*** Block opens ***

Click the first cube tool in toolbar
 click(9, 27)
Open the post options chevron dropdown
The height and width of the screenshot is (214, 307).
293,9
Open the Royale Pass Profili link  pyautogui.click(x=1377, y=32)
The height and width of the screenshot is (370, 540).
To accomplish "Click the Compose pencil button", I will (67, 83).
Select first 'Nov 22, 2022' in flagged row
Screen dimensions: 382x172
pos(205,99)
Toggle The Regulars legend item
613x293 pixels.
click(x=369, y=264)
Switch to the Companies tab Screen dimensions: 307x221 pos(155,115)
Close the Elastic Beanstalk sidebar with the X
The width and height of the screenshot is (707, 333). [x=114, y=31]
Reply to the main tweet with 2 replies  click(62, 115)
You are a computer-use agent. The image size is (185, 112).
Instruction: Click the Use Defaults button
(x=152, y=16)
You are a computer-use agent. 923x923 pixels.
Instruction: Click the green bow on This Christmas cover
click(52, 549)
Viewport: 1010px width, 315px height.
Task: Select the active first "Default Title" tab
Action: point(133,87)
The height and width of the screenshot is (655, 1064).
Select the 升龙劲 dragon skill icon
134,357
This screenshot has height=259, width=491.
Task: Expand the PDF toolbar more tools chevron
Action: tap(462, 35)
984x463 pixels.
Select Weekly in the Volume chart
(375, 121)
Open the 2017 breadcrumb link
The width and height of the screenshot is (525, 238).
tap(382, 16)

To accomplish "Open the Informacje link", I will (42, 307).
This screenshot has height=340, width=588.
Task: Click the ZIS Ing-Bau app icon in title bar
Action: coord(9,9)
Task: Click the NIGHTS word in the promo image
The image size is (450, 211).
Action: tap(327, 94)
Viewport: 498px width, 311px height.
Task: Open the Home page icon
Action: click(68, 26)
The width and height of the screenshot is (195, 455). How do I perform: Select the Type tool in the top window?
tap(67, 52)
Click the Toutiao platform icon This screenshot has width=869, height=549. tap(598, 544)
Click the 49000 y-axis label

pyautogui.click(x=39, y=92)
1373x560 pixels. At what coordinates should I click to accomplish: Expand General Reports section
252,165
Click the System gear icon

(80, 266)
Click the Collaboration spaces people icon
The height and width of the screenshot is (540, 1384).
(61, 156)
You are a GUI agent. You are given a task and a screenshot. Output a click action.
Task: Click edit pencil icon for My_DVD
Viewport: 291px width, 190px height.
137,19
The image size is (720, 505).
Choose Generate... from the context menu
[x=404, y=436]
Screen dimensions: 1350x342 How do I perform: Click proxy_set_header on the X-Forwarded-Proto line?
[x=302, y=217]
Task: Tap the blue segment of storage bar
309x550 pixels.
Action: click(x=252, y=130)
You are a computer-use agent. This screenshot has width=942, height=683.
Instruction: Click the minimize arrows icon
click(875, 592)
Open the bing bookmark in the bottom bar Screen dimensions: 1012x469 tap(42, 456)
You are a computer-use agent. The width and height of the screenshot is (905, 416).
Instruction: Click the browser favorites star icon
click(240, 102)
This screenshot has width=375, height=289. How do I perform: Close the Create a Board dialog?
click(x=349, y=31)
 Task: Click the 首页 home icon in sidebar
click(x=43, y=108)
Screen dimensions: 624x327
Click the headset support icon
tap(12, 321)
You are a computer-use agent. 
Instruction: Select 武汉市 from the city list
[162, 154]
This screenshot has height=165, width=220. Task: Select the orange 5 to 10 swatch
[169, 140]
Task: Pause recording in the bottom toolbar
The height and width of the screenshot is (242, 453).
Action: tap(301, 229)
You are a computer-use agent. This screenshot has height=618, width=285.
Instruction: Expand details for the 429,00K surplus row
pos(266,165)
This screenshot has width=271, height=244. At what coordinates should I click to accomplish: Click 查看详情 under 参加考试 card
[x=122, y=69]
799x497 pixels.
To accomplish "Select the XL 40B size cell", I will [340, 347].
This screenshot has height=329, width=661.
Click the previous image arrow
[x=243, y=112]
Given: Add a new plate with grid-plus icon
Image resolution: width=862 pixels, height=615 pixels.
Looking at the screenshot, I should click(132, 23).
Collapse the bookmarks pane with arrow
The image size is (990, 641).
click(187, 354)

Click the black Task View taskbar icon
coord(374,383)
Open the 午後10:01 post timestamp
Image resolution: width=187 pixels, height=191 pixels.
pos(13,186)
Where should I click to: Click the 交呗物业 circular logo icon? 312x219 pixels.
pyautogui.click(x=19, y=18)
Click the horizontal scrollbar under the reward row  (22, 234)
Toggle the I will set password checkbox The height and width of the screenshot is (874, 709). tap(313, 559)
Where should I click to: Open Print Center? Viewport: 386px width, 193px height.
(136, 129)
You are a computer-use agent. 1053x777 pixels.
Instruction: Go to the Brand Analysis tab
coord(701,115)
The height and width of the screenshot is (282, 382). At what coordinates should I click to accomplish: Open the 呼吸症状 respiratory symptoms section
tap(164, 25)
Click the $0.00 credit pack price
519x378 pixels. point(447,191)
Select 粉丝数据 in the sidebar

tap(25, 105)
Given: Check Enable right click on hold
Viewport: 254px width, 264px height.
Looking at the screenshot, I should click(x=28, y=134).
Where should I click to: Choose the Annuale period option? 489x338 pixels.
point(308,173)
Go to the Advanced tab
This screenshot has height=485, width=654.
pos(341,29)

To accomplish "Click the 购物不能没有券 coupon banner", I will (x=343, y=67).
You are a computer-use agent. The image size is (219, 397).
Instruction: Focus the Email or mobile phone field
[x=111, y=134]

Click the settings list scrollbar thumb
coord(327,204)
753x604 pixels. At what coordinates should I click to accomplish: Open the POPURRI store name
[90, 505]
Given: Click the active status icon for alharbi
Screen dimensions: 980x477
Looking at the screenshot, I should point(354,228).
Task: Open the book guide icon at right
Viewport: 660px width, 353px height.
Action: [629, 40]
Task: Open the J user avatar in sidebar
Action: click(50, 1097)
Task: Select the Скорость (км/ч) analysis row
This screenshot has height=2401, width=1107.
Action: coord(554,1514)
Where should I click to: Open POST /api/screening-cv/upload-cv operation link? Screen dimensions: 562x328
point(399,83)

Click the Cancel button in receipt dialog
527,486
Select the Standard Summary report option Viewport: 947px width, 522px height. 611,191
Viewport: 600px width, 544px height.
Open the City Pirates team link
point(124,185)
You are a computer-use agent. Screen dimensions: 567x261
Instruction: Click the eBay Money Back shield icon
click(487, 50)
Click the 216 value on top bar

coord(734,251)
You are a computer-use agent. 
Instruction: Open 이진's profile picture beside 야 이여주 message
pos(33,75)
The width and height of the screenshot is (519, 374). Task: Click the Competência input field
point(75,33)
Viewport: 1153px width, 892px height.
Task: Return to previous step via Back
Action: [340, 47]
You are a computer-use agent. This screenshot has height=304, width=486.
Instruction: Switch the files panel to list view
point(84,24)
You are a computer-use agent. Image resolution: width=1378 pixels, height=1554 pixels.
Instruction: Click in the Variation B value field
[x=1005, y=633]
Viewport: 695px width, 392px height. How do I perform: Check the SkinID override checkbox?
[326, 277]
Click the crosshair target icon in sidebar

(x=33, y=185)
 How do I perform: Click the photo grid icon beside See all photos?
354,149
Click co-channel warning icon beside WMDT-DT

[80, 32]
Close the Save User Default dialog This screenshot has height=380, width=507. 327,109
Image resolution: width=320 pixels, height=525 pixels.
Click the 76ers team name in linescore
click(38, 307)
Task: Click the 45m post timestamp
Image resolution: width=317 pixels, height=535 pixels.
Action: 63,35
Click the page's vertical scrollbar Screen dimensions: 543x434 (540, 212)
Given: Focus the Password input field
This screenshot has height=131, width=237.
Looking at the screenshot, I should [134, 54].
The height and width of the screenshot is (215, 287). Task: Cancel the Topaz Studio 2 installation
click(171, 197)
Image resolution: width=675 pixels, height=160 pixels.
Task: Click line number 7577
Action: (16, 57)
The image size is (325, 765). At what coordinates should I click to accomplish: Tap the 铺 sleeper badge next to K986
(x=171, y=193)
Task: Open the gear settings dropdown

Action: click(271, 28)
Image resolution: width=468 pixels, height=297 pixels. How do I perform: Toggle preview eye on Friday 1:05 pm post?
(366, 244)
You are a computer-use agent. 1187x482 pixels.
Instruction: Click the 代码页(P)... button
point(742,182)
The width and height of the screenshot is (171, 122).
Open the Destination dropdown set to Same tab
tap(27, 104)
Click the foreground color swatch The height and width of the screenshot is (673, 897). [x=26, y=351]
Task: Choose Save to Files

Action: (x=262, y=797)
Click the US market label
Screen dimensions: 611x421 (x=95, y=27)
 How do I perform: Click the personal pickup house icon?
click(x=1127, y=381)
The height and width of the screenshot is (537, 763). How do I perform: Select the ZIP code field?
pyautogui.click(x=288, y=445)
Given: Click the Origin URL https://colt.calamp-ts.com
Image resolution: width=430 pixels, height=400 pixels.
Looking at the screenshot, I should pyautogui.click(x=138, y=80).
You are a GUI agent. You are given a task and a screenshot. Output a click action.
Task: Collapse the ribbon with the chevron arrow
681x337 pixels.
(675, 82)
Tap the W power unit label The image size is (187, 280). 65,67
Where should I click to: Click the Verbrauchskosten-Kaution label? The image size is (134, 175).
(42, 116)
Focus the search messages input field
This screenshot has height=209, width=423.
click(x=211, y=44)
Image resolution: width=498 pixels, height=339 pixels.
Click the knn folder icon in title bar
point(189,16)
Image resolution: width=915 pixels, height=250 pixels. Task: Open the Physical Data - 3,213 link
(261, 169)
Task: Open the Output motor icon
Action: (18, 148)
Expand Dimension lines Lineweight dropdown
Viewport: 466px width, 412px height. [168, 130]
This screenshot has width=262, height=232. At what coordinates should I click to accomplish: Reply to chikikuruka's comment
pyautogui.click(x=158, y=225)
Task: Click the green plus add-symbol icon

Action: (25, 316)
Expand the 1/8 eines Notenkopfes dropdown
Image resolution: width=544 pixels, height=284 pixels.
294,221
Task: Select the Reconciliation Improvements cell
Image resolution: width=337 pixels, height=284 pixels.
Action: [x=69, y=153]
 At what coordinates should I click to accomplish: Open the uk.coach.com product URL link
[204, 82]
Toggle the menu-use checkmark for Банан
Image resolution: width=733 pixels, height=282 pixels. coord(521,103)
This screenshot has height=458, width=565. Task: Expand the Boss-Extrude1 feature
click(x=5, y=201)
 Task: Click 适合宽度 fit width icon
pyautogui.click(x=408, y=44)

*** Block closes ***

■ About this exercise: Using the entries above, extract exactly the span from the line with "The width and height of the screenshot is (525, 238)." to the line with "Task: Click the NIGHTS", both lines included; leave out everything else.

■ Exercise answer:
The width and height of the screenshot is (525, 238).
tap(382, 16)

To accomplish "Open the Informacje link", I will (42, 307).
This screenshot has height=340, width=588.
Task: Click the ZIS Ing-Bau app icon in title bar
Action: coord(9,9)
Task: Click the NIGHTS word in the promo image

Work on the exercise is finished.